El presidente de la entidad, José Luis “Gigi” Iglesias, distinguió entre las ferias temporales organizadas por el municipio y los espacios comerciales permanentes que operarían bajo “normativas difusas”. Cuestionó la falta de respuestas oficiales, la desigualdad en las fiscalizaciones y advirtió sobre riesgos en la trazabilidad de productos alimenticios.
En medio de un crecimiento silencioso pero sostenido de nuevos polos de venta al público en distintos puntos de la geografía urbana, el presidente de la Cámara de Comercio de Río Grande, José Luis “Gigi” Iglesias, encendió las alertas institucionales al manifestar su profunda inquietud ante lo que describió como una multiplicación desordenada de paseos de compras y espacios comerciales subdivididos en diversos sectores de la ciudad. A través de un diagnóstico puntilloso, el dirigente exigió a las autoridades municipales y al cuerpo legislativo local mayores niveles de precisión normativa, así como una intensificación en las tareas de inspección y vigilancia sobre esos emprendimientos.
En sus declaraciones, Iglesias estableció de manera rigurosa una diferenciación clave que suele difuminarse en el debate público: por un lado, distinguió las ferias organizadas con carácter temporal y bajo supervisión estatal directa, y por el otro, los establecimientos de índole permanente que, según alertó, funcionarían cobijados en un entramado de regulaciones poco claras. Como paradigmas positivos mencionó las experiencias impulsadas por la propia Municipalidad en el gimnasio Margalot y en la zona cercana a Prefectura, donde subrayó que los feriantes laboran debidamente identificados, sometidos a revisiones sanitarias periódicas, con estrictas medidas de higiene y en pleno acatamiento de las ordenanzas vigentes. Esos casos representarían, a su juicio, el sendero virtuoso que debería replicarse en todo el ejido comercial.
No obstante, el foco de su malestar apuntó con claridad a lo que calificó como “paseos de compra” o esquemas de sublocación de parcelas comerciales. Allí, según graficó, se alquila un local principal y luego, al abrigo de esa habilitación inicial, se ceden espacios a terceros sin que medien controles claros. “No se sabe a ciencia cierta cómo funciona porque no hay respuestas oficiales”, enfatizó el empresario, dejando entrever un vacío administrativo que generaría incertidumbre tanto entre los comerciantes establecidos como entre los propios consumidores.

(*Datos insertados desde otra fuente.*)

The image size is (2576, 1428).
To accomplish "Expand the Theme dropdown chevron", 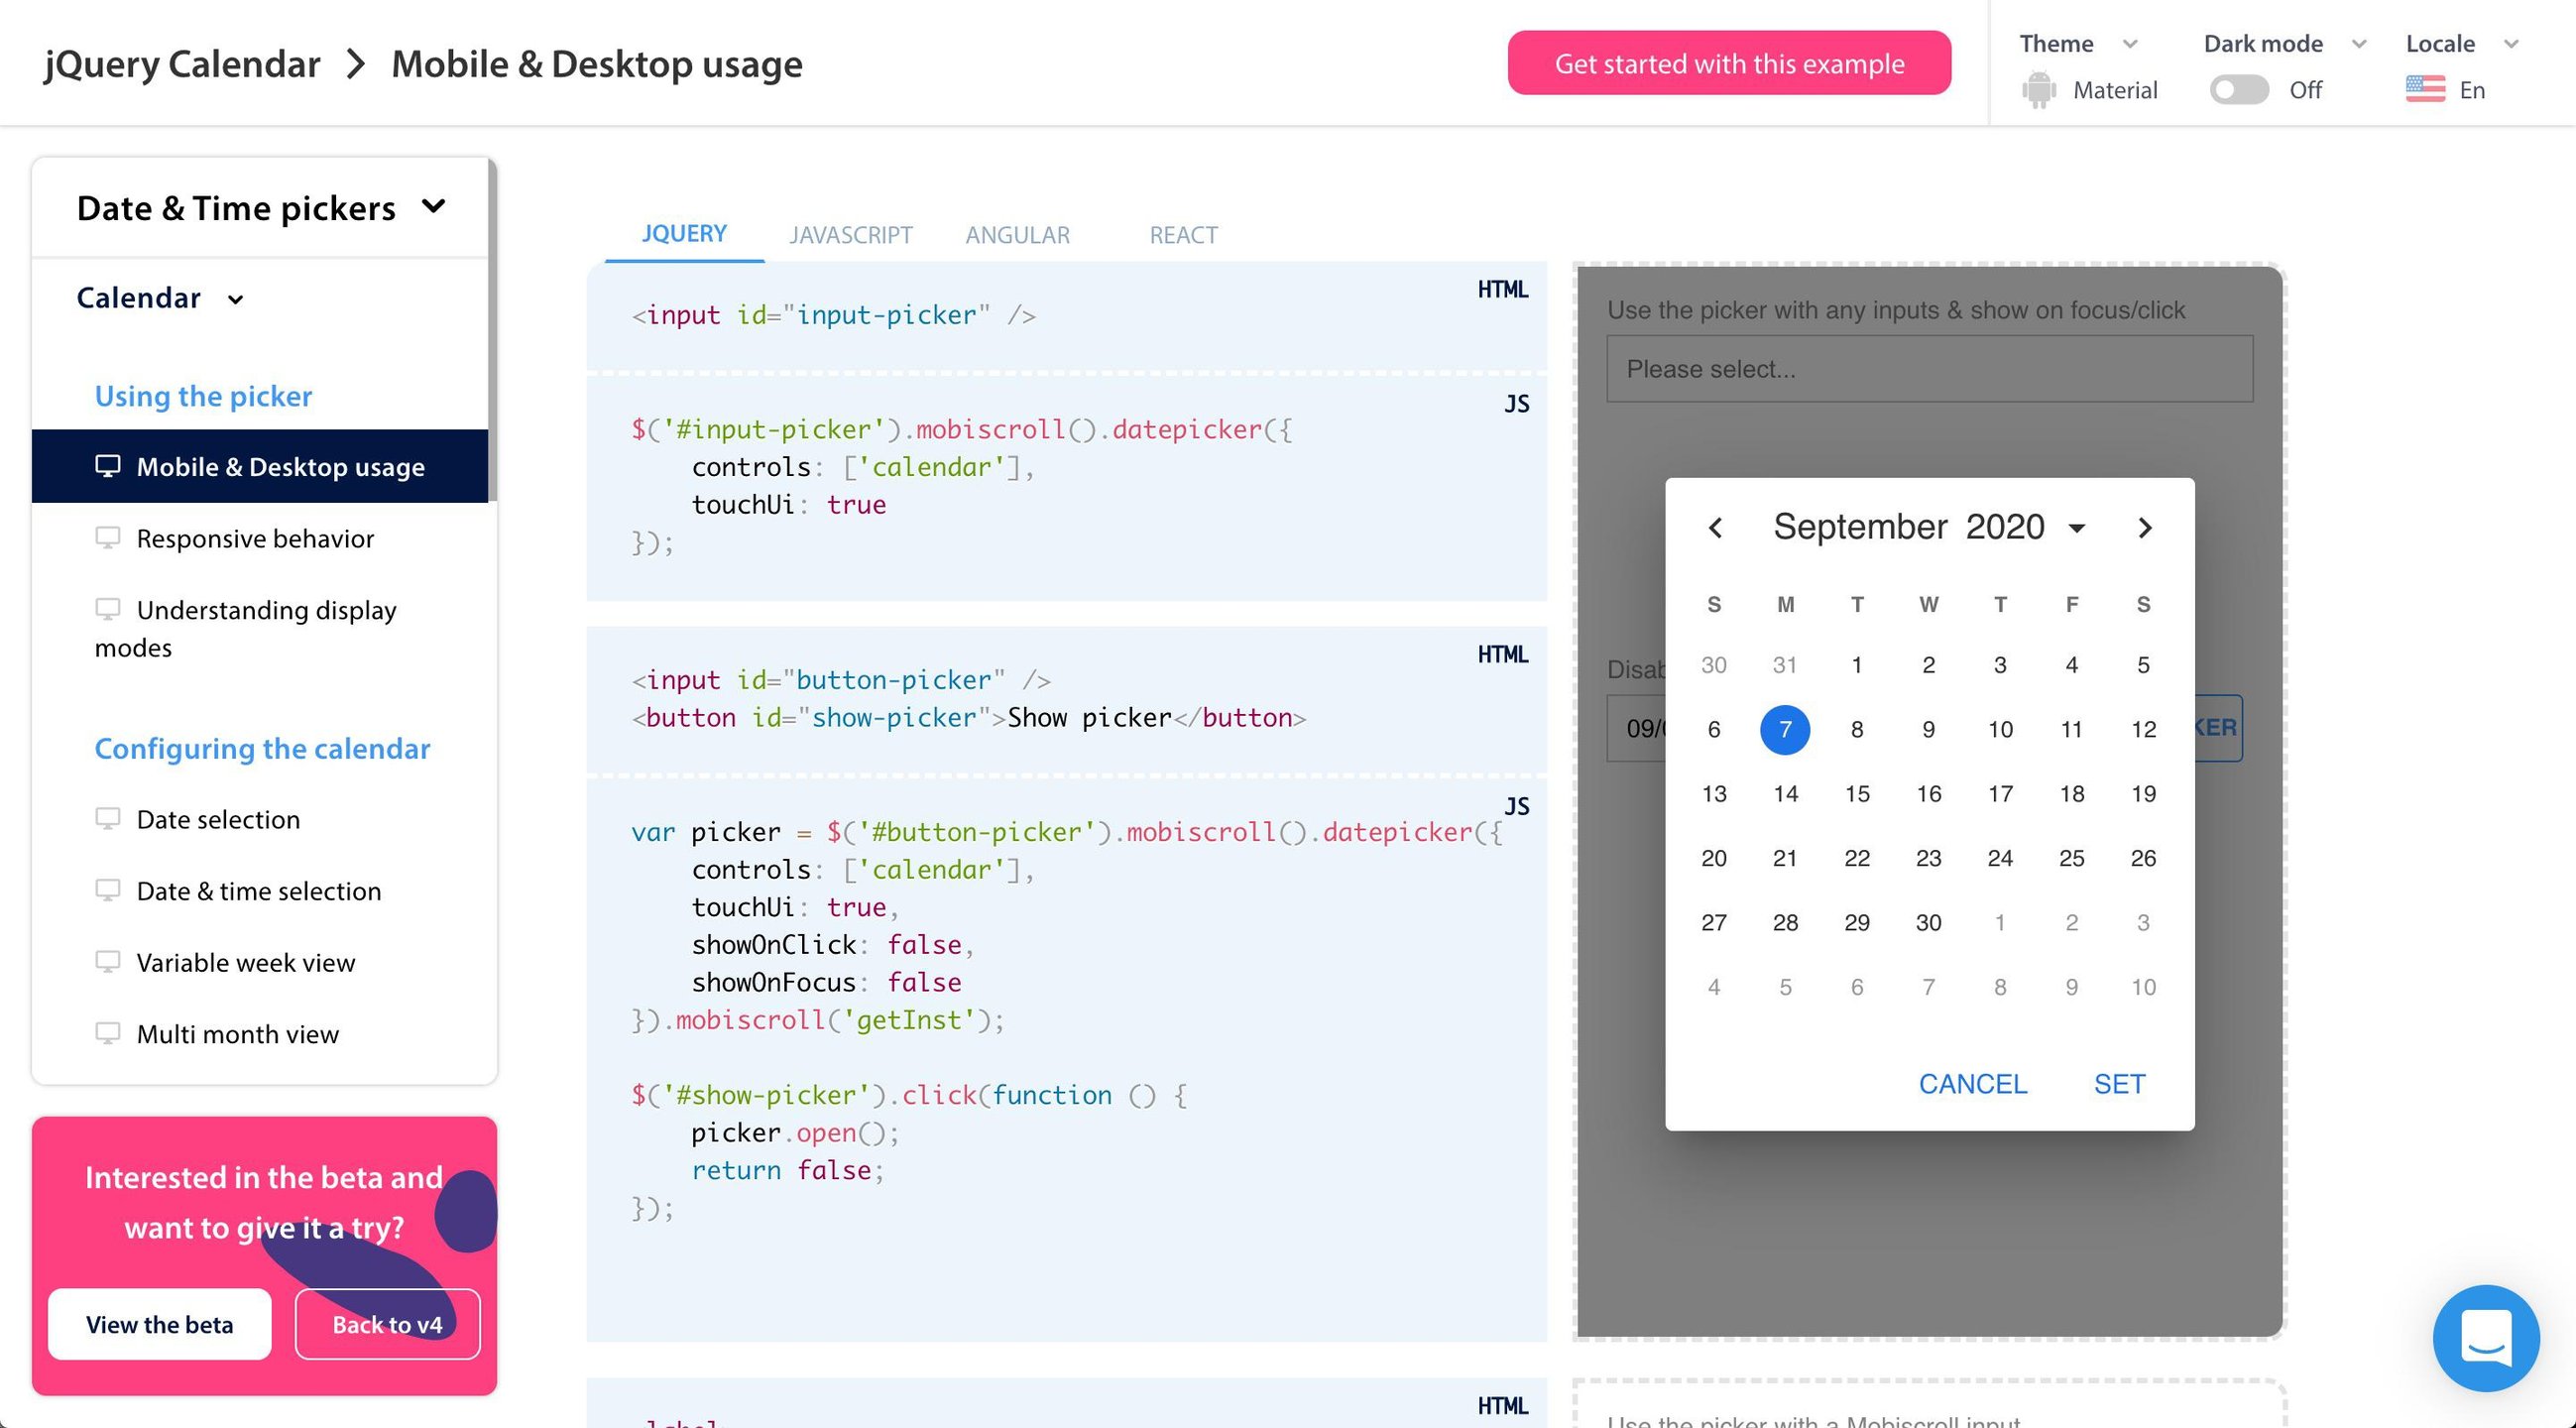I will tap(2129, 44).
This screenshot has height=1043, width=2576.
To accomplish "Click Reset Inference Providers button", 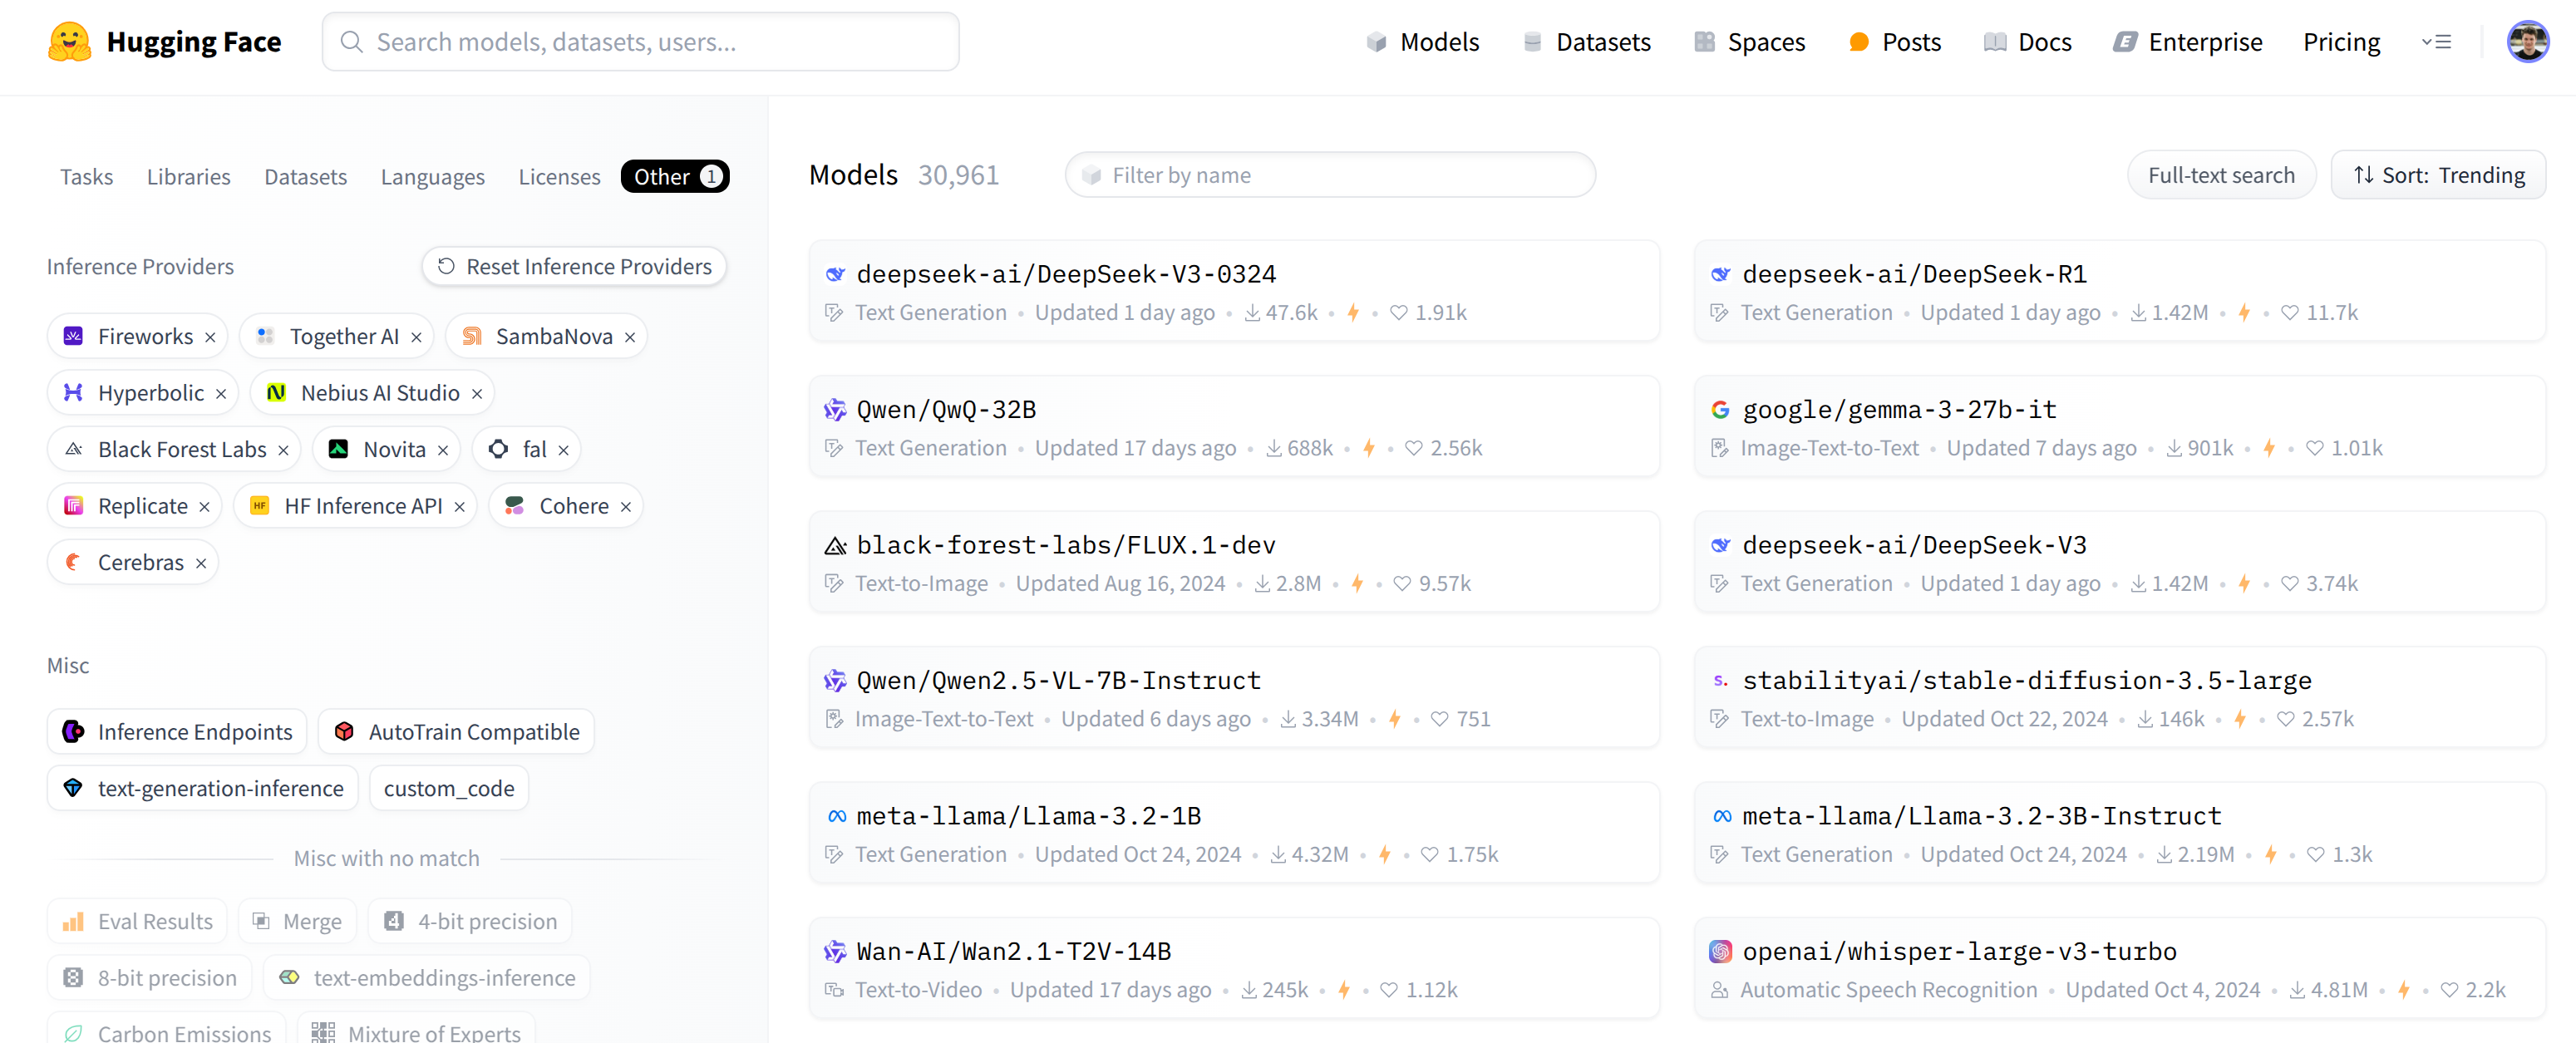I will [574, 267].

El referente cameral recordó que desde su institución cursaron notas formales al Ejecutivo municipal y al Concejo Deliberante durante el mes de abril, solicitando precisiones concretas sobre los criterios de habilitación de estos emprendimientos y las eventuales excepciones que pudieran estar vigentes. En un tono que no admitió ambages, sentenció que los miembros de la Cámara no pueden desempeñar funciones que corresponden al fisco local. “Cada funcionario tiene que hacerse cargo de su función”, remarcó, en un claro llamado a evitar la delegación tácita de responsabilidades.
Uno de los puntos más delicados abordados por Iglesias fue la necesidad de desterrar cualquier interpretación que pudiera vincular sus críticas con un ataque hacia los feriantes o pequeños emprendedores. En ese sentido, fue terminante: “El problema nunca es con la persona que necesita trabajar o vender. Nosotros históricamente acompañamos a emprendedores con capacitaciones y espacios”. El reclamo, aclaró, se dirige hacia la asimetría en la aplicación de los controles y las exigencias. Como botón de muestra, mencionó situaciones donde comerciantes formales reciben actas o sanciones por vender productos fuera de su rubro habilitado, mientras que en otros puntos de venta nadie indaga sobre el origen de la mercadería ni las condiciones en que se comercializa.
La preocupación del dirigente también se extendió al terreno de la salud pública. Cuestionó especialmente la falta de garantías en materia de seguridad alimentaria y trazabilidad de los productos, en particular aquellos puestos donde se expenden comestibles. Al respecto, recordó que existen cursos obligatorios y carnets habilitantes para la manipulación responsable de alimentos, y advirtió que el Estado no puede eludir su responsabilidad en la verificación sanitaria adecuada.
Por último, Iglesias puso sobre la mesa una arista que genera malestar creciente en el sector: la posible existencia de reservas anticipadas de espacios comerciales mediante desembolsos elevados, práctica que carecería de transparencia. En ese marco, reclamó información clara sobre quiénes administran esos lugares, cuáles son los montos que perciben y bajo qué marco jurídico operan. Su conclusión fue lapidaria y sintetizó el sentir de buena parte del comercio establecido: “Las reglas tienen que ser parejas: o controlan a todos o no controlan más a nadie”. La declaración, más que un simple reclamo, se erige como un termómetro del malestar ante lo que perciben como competencia desleal y falta de ecuanimidad fiscalizadora.